Extract –
Enter La Cabrera, which brings an entire platter of about a dozen vegetable sides, sauces, and garnishes to the table along with the butterfly-cut beef on a wooden slab. The wines are stacked to the ceiling, and if you're really feeling hungry, there's the option of adding provoleta (an entire cheese wheel char-grilled and served sizzling hot... no, I don't know how it doesn't melt) or french fried potatoes topped with sauteed onions to the mix. Considering you're paying less for this than you would for parking at a nice restaurant in New York, it's a phenomenal choice.
4) Lighthouse Pub and Restaurant
Swakopmund, Namibia
There's nothing better than sitting at a table and having beers and huge steaks with some good friends after a long trip. Swakopmund, on the coast of Namibia, offers an ocean breeze that is conspicuously absent in the 110-degree heat of the Namib Desert, and after a week or so of camping in tents and drinking piss-warm water out of five-gallon jugs to keep your pee from turning brown (classy, I know...), virtually any vestige of western civilization is welcomed.
The Lighthouse Pub, in addition to serving up those icy-cold bottles of Windhoek, brings out burgers that are tall enough to need those red aviation warning lights on top. These are serious burgers. No-nonsense burgers. Burgers that eat other burgers and are still hungry. And when you see the sun setting over the South Atlantic and remember the fact that you are still, for all intents and purposes, in the depths of the Dark Continent, it tastes even better.
3) Shed 5
Wellington, New Zealand
This was another instance where the company and the situation made the event better. Shed 5 sits on picturesque Queen's Wharf in Wellington, looking out at the sailboats bobbing up and down in the harbor while silently enduring the ebb and flow of the ocean below the diner's feet. The rare Ahi tuna steak was a pleasure, but even more so was a surprise mint chocolate chip ice cream dessert that they made from scratch. As a traveler, and especially as one with a Watson-imposed budget that doesn't usually allow for frills and extravagance, it's hard to do something nice like this. It's even more unusual to find someone worth doing it with. At Shed 5, I happened to find both.
2) Restaurant Luna
Mount Kisco, New York
This coveted second-place prize was going to be occupied by Restaurant Luna, which used to serve an amazing frisee with blue cheese and bacon salad and Belgian Trappist ales to go with their tender steaks, but the ownership has changed and it's now called Woody's Cafe, which sounds like a cross between an extreme sports outfitting store and a TGI Fridays. I haven't tried the new place, so I can't say what it's like, but as of now, the owners and I are no longer on speaking terms. All I can say is that it was a hell of a place to have a birthday dinner.

Supplied data –
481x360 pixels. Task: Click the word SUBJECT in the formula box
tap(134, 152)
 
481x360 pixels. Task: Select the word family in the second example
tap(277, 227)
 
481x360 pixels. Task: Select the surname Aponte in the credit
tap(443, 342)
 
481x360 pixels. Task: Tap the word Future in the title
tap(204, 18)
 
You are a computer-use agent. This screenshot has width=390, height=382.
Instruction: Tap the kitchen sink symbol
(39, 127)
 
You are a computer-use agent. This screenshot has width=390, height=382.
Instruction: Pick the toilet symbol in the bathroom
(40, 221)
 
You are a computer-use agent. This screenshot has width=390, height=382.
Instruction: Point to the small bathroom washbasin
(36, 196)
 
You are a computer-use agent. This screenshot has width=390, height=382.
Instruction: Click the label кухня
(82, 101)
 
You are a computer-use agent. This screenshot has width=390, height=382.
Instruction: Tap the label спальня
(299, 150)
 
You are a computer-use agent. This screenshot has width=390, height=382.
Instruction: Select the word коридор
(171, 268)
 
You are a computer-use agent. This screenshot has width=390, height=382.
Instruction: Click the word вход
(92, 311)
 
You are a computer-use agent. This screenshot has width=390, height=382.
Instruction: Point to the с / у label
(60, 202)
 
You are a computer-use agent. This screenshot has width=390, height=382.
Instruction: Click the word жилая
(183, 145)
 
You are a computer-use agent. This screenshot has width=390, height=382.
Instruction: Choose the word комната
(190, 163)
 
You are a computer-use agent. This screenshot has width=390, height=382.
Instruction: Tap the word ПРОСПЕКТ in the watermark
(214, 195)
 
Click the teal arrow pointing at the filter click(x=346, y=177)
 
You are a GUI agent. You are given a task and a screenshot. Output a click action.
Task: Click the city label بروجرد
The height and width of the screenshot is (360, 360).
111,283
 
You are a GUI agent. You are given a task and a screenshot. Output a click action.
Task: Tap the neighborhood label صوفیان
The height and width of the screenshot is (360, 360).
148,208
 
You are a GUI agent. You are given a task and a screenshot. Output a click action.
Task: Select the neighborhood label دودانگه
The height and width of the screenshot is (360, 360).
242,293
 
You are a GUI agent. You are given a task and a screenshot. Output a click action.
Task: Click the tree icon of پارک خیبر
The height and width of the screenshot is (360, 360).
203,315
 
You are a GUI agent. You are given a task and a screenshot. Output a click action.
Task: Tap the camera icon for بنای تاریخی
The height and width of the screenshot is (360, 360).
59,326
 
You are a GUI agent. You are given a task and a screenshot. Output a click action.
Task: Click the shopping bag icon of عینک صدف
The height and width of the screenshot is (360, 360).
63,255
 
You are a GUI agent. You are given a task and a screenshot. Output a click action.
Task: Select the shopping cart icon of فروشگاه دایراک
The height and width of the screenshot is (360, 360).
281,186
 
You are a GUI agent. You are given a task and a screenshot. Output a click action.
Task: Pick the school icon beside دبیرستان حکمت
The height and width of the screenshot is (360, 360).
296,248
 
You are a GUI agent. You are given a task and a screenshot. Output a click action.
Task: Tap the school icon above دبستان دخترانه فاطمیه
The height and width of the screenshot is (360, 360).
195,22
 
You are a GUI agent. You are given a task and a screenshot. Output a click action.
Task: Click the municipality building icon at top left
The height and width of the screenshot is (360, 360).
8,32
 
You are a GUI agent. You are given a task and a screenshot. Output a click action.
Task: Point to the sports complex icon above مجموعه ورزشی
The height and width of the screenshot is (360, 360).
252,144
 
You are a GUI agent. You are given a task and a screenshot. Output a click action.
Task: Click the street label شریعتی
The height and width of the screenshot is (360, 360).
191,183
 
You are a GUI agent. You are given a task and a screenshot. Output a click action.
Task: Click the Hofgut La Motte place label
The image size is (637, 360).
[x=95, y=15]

Request 1 –
In the restaurant rankings, what dessert was served as a surprise at Shed 5?
Request 2 –
Write the next part of the restaurant rankings, picking up after their final sentence.

Written reply 1 –
A mint chocolate chip ice cream dessert made from scratch.

Written reply 2 –
1) Grampi's
Zermatt, Switzerland
And so to the best restaurant on Earth, so far as I can tell. It was an easy choice because, simply put, Zermatt is the best town on Earth, and as such, my favorite restaurant in such a highly-acclaimed town should be by default the best restaurant. Zermatt is a place without cars, without pollution, where the biggest traffic jam is a pack of goats being herded down main street. It is hours from any airport (Milan is closest, but Zurich may be most convenient and has the added benefit of making you drive through all of Switzerland to get there), and as the Alps shoot up from the very edges of the road on either side, you as a driver feel humbled.
So after nine hours on a flight from New York, and another four in a car, the only thing any sensible traveler wants to do is fill his belly and go to sleep. I found Grampi's more or less by accident with Cary Frydman during my semester abroad in Prague, and we were so hungry and desperate for food that we actually petitioned the staff there to open a few minutes earlier than their designated 5:30 time to accomodate us. Completely by chance, and with no knowledge of the local specialties at all, we both ordered Edelweiss beers with slices of lemon and dishes of lasagna. The Edelweisses ("Edelweisses"? I can't imagine that's the right plural) were frosty and delicious, and the lemons were just what we needed to refresh us after the flight and the ordeal of schlepping our crap from Geneva (we weren't attuned to the "right" way to get to Zermatt yet). We had scarcely ordered when Cary said, "I wish he was coming back with our food right now." We were that hungry. You know that feeling when you're not even at the restaurant yet and you wish you had your food, and the prospect of waiting even longer for it seems unbearable? Yup, that was us.
Anyway, two sizzling lasagnas came out on circular plates too hot to touch. The lasagnas had been cooked in those same plates and taken straight out of the oven and onto our table. "Shovel" is a verb that comes to mind when I think of how we ate. No napkins, no class, utensils only because it was too hot to touch directly. I was throwing bites hotter than lava into my mouth and cooling the scalding sauce with sloshes of Edelweiss. About halfway through, there was a fleeting moment of panic when I thought the dish wasn't going to quite satisfy me, but as I sopped up the last of the tomato sauce with the last of the bread they gave us, it all added up just right.
Fifteen minutes later, and after the construction of the Great Wall of Homophobia, I was asleep.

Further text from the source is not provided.